JAKARTA, iNews.id - PT Bank Rakyat Indonesia (Persero) Tbk atau BRI membukukan laba bersih tahun berjalan secara konsolidasi sebesar Rp41,23 triliun hingga akhir kuartal III 2025. Angka tersebut menurun dibandingkan periode yang sama tahun sebelumnya yang mencatatkan laba bersih konsolidasi sebesar Rp45,36 triliun.
Adapun, laba yang dapat diatribusikan kepada pemilik tercatat Rp40,78 triliun, sementara kepentingan non-pengendali senilai Rp453,43 miliar.
Direktur Utama BRI Hery Gunardi optimistis kinerja BRI hingga kuartal III 2025 masih on the track sesuai dengan target-target yang dicanangkan dalam RKAP (Rencana Kerja dan Anggaran Perusahaan) yang dipaparkan kepada pemerintah selaku pemegang saham pengendali.

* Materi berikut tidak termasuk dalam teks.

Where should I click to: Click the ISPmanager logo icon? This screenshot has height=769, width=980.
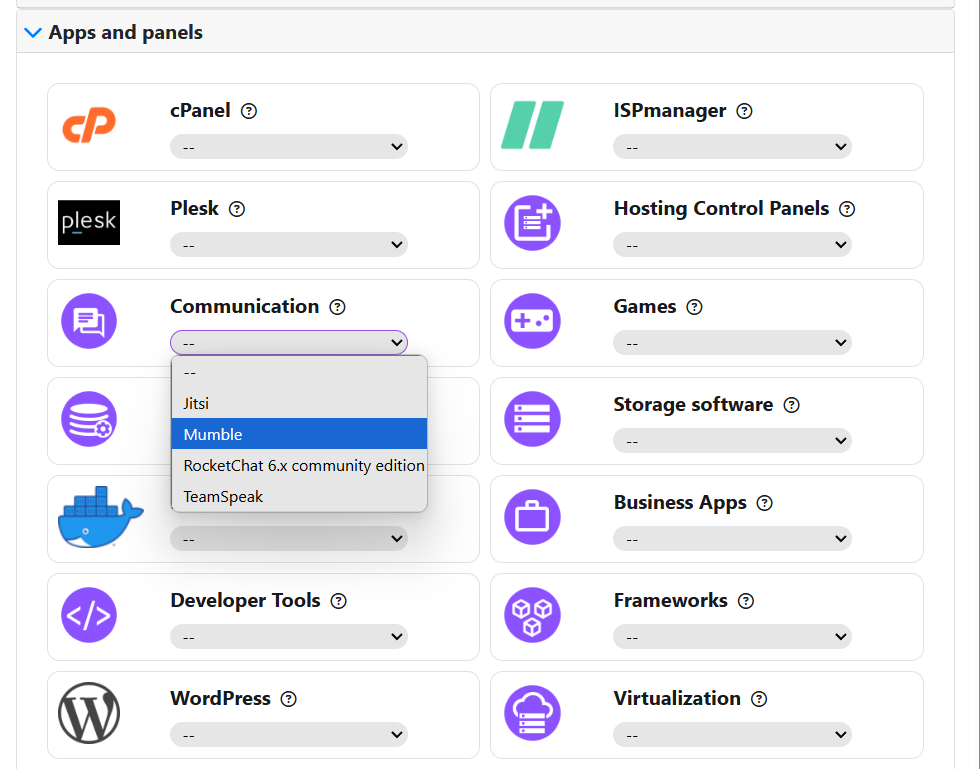(532, 126)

"Jadi memang harapannya kita akan memberikan apa yang sudah kita sampaikan terkait target kinerja kepada pemegang saham. Sejauh ini sampai kuartal III ini banyak signal positif, terhadap pertumbuhan BRI," ucap Hery dalam paparan Kinerja BRI Kuartal III 2025, Kamis (30/10/2025).
Raihan laba bersih ini terjadi meskipun pendapatan bunga BBRI mengalami kenaikan 3 persen, dari Rp150,63 triliun menjadi Rp155,16 triliun. Namun, kenaikan pendapatan ini diimbangi oleh beberapa pos pengeluaran yang signifikan.